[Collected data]
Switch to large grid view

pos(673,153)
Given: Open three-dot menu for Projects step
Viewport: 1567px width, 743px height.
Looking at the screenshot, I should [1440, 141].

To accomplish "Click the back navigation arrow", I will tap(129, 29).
---
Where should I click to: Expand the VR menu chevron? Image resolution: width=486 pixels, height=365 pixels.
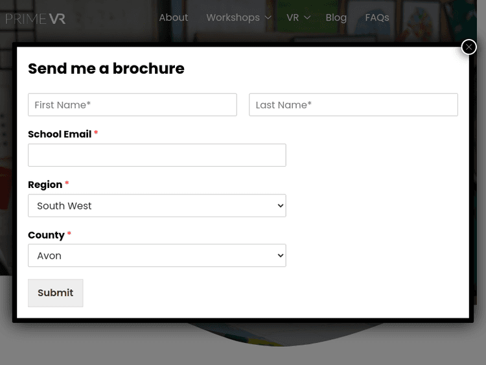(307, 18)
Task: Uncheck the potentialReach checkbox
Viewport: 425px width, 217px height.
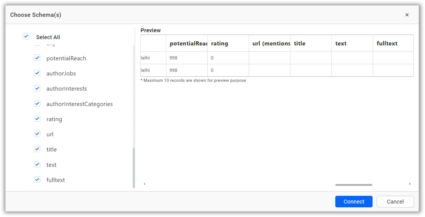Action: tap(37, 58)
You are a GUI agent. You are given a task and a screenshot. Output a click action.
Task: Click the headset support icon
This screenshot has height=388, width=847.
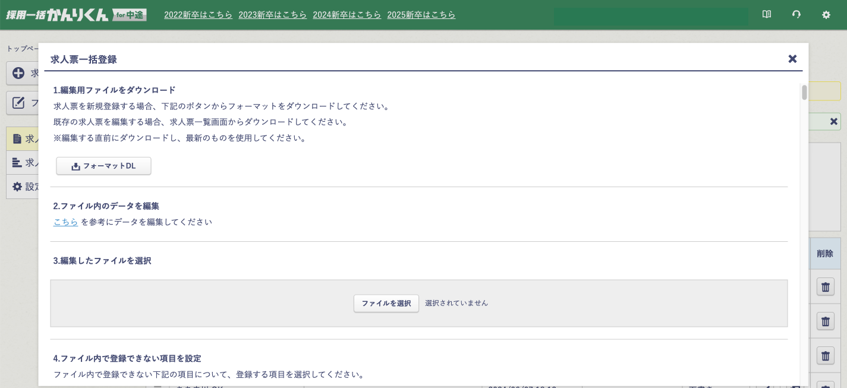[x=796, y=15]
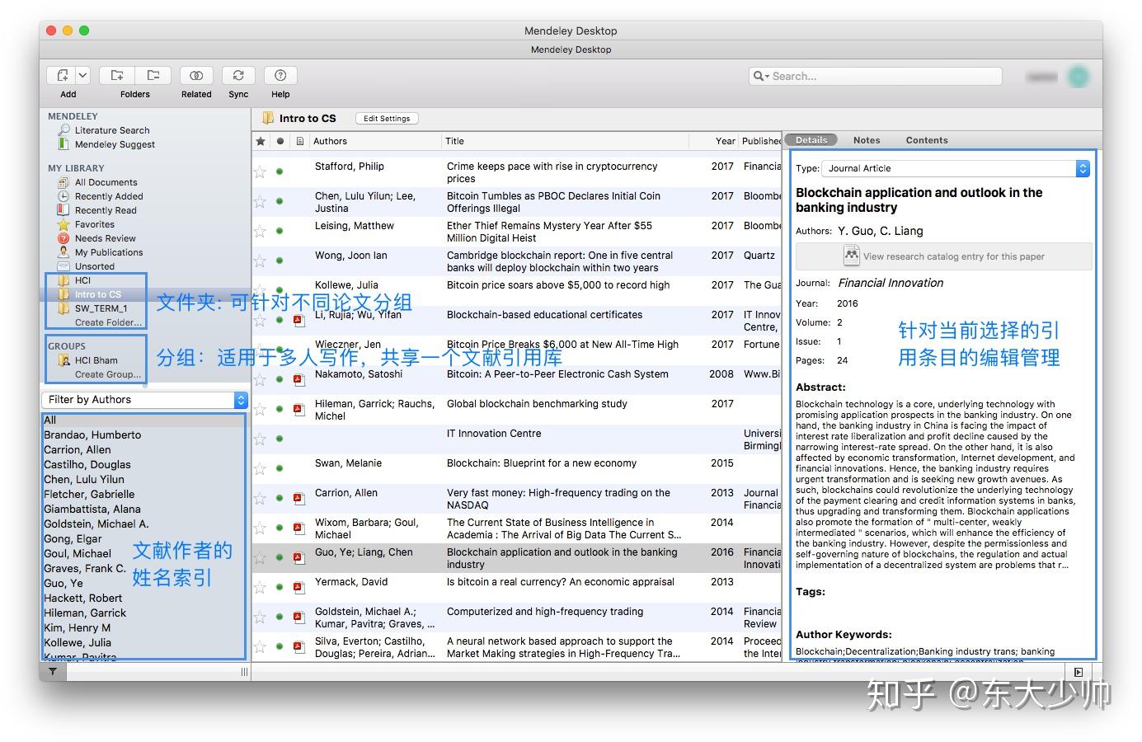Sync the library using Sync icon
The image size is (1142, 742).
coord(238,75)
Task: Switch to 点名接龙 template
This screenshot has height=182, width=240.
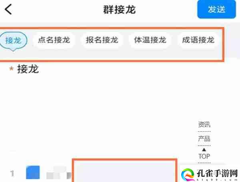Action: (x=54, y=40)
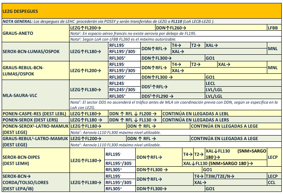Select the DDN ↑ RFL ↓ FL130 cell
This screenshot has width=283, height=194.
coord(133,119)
---
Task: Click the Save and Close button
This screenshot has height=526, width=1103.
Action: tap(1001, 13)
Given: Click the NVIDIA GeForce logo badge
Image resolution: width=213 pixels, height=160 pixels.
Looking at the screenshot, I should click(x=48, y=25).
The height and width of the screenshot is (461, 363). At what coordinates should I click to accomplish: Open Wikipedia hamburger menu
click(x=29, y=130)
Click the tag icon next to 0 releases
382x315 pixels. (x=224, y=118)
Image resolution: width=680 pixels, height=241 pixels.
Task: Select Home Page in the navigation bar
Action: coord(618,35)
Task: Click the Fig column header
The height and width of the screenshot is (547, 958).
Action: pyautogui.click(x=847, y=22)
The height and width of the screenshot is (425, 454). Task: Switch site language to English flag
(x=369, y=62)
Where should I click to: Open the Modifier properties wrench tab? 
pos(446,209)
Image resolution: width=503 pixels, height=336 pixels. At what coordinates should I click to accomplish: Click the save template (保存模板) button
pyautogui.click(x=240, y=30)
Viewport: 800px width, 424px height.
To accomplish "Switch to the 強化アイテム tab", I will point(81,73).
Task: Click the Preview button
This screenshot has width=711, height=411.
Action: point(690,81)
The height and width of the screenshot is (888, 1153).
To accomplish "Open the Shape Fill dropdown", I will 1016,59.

__ASSIGNMENT__.
Look through the data above and return each line where the string "will" occurs.

__RESULT OF THIS EXERCISE__.
To accomplish "Click the back navigation arrow", I will tap(129, 29).
To accomplish "Switch to the 強化アイテム tab", I will point(81,73).
To accomplish "Open the Shape Fill dropdown", I will 1016,59.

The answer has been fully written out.